── DATA SHOWN ──

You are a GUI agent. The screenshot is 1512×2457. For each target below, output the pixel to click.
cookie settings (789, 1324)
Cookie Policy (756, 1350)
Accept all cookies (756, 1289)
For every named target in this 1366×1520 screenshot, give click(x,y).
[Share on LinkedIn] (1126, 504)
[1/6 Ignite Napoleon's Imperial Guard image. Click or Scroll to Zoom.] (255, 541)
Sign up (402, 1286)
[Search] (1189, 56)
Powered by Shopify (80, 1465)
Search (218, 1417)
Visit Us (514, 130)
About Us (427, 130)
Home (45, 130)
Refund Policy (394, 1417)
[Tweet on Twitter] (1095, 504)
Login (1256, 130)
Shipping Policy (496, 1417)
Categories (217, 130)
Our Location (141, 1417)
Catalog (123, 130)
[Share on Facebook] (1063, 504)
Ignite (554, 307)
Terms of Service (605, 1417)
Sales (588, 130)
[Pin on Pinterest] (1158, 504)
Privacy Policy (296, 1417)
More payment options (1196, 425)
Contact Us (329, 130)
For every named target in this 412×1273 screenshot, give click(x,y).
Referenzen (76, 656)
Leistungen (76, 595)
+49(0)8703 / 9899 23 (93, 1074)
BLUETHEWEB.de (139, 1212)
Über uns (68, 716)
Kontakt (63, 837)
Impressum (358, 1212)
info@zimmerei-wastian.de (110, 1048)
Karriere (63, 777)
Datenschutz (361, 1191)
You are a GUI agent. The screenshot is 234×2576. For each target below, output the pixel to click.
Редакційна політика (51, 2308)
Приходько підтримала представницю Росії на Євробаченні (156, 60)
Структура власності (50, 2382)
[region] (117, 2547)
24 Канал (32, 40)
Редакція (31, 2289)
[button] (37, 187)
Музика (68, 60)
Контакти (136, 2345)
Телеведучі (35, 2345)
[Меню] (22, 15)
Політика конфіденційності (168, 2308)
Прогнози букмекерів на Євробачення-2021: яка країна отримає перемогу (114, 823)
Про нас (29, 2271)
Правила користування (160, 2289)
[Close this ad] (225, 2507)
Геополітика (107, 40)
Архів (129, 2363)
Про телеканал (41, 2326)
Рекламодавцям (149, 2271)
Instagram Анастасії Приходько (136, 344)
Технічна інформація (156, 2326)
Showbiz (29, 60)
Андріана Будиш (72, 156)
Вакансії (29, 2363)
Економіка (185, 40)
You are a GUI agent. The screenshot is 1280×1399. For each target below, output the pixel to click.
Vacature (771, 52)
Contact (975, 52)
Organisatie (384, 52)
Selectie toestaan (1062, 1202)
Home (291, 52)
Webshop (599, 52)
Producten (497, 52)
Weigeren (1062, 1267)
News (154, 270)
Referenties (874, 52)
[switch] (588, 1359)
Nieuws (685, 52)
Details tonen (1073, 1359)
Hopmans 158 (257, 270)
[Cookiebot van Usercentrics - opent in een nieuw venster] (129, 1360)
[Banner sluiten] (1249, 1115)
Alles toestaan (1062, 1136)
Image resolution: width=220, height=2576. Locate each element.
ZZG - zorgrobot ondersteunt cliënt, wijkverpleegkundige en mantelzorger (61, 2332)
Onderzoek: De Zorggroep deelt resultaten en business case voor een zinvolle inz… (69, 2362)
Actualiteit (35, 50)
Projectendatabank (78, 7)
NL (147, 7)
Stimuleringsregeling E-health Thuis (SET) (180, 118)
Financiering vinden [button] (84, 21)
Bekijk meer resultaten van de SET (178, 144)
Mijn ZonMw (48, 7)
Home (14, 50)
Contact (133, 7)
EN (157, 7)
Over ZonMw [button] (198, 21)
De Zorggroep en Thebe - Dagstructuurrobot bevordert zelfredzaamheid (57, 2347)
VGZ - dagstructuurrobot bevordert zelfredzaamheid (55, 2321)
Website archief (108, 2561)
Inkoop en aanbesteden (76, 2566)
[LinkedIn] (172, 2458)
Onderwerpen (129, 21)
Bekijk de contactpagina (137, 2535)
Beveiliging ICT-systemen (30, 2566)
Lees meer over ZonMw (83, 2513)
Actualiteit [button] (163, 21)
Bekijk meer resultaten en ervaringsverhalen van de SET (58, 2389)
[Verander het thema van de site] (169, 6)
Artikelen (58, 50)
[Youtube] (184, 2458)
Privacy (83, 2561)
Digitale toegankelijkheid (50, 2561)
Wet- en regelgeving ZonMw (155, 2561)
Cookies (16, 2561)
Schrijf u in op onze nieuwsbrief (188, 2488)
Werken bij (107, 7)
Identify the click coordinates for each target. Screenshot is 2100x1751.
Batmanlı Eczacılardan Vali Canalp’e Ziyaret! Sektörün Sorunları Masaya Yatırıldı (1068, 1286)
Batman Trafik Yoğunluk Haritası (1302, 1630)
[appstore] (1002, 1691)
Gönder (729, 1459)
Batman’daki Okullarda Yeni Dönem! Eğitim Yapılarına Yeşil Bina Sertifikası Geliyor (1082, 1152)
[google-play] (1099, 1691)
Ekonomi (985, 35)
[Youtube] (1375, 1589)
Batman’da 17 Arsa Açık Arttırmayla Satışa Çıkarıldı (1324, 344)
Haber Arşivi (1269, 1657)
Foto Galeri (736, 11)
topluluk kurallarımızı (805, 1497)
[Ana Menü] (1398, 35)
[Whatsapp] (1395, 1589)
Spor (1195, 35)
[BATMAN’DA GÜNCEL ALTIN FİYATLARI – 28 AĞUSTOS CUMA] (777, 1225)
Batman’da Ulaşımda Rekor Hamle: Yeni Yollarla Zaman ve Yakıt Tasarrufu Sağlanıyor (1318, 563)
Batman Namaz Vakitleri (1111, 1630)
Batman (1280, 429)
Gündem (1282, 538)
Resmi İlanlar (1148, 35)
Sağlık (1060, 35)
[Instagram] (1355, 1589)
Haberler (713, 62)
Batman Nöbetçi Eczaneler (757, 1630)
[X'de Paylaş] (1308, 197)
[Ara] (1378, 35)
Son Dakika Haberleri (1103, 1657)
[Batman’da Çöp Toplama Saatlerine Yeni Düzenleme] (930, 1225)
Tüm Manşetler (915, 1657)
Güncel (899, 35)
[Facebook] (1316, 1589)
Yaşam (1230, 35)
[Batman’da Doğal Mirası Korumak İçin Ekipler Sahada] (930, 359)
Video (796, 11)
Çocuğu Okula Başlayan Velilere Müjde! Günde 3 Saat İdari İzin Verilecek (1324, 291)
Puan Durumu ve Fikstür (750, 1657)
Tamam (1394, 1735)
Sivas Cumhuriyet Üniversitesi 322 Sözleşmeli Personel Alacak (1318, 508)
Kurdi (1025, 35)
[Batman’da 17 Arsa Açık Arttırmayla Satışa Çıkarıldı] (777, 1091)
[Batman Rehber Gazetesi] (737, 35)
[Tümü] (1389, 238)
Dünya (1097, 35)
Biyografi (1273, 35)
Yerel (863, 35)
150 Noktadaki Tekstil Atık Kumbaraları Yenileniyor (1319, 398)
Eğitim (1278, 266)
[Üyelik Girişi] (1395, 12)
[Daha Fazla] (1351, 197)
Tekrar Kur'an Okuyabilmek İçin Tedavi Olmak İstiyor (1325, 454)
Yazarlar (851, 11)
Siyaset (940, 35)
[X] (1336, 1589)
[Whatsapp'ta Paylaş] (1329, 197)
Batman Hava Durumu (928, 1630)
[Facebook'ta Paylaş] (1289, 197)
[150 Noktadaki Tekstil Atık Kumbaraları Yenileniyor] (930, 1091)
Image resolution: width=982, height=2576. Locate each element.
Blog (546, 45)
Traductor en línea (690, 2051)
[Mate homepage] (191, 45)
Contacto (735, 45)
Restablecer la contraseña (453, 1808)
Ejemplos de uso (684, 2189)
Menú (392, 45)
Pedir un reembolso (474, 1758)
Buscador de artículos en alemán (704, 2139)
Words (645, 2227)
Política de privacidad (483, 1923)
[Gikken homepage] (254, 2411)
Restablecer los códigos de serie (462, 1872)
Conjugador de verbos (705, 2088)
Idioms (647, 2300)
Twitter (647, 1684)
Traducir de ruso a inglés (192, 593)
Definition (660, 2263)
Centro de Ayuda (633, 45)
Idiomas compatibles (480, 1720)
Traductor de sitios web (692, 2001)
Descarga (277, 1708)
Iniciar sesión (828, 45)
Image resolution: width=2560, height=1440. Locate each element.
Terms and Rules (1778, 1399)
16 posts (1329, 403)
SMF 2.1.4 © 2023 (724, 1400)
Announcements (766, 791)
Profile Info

───

Starting at the first line of the records above, please copy each line exactly until you reach the line containing "Андріана Будиш (72, 156)". Include that line and stop there.

▸ **SOLVED PROBLEM**
You are a GUI agent. The screenshot is 1512×2457. For each target below, output the pixel to click.
cookie settings (789, 1324)
Cookie Policy (756, 1350)
Accept all cookies (756, 1289)
For every named target in this 1366×1520 screenshot, give click(x,y).
[Share on LinkedIn] (1126, 504)
[1/6 Ignite Napoleon's Imperial Guard image. Click or Scroll to Zoom.] (255, 541)
Sign up (402, 1286)
[Search] (1189, 56)
Powered by Shopify (80, 1465)
Search (218, 1417)
Visit Us (514, 130)
About Us (427, 130)
Home (45, 130)
Refund Policy (394, 1417)
[Tweet on Twitter] (1095, 504)
Login (1256, 130)
Shipping Policy (496, 1417)
Categories (217, 130)
Our Location (141, 1417)
Catalog (123, 130)
[Share on Facebook] (1063, 504)
Ignite (554, 307)
Terms of Service (605, 1417)
Sales (588, 130)
[Pin on Pinterest] (1158, 504)
Privacy Policy (296, 1417)
More payment options (1196, 425)
Contact Us (329, 130)
For every named target in this 412×1273 screenshot, give click(x,y).
Referenzen (76, 656)
Leistungen (76, 595)
+49(0)8703 / 9899 23 (93, 1074)
BLUETHEWEB.de (139, 1212)
Über uns (68, 716)
Kontakt (63, 837)
Impressum (358, 1212)
info@zimmerei-wastian.de (110, 1048)
Karriere (63, 777)
Datenschutz (361, 1191)
You are a GUI agent. The screenshot is 234×2576. For each target below, output the pixel to click.
Редакційна політика (51, 2308)
Приходько підтримала представницю Росії на Євробаченні (156, 60)
Структура власності (50, 2382)
[region] (117, 2547)
24 Канал (32, 40)
Редакція (31, 2289)
[button] (37, 187)
Музика (68, 60)
Контакти (136, 2345)
Телеведучі (35, 2345)
[Меню] (22, 15)
Політика конфіденційності (168, 2308)
Прогнози букмекерів на Євробачення-2021: яка країна отримає перемогу (114, 823)
Про нас (29, 2271)
Правила користування (160, 2289)
[Close this ad] (225, 2507)
Геополітика (107, 40)
Архів (129, 2363)
Про телеканал (41, 2326)
Рекламодавцям (149, 2271)
Instagram Анастасії Приходько (136, 344)
Технічна інформація (156, 2326)
Showbiz (29, 60)
Андріана Будиш (72, 156)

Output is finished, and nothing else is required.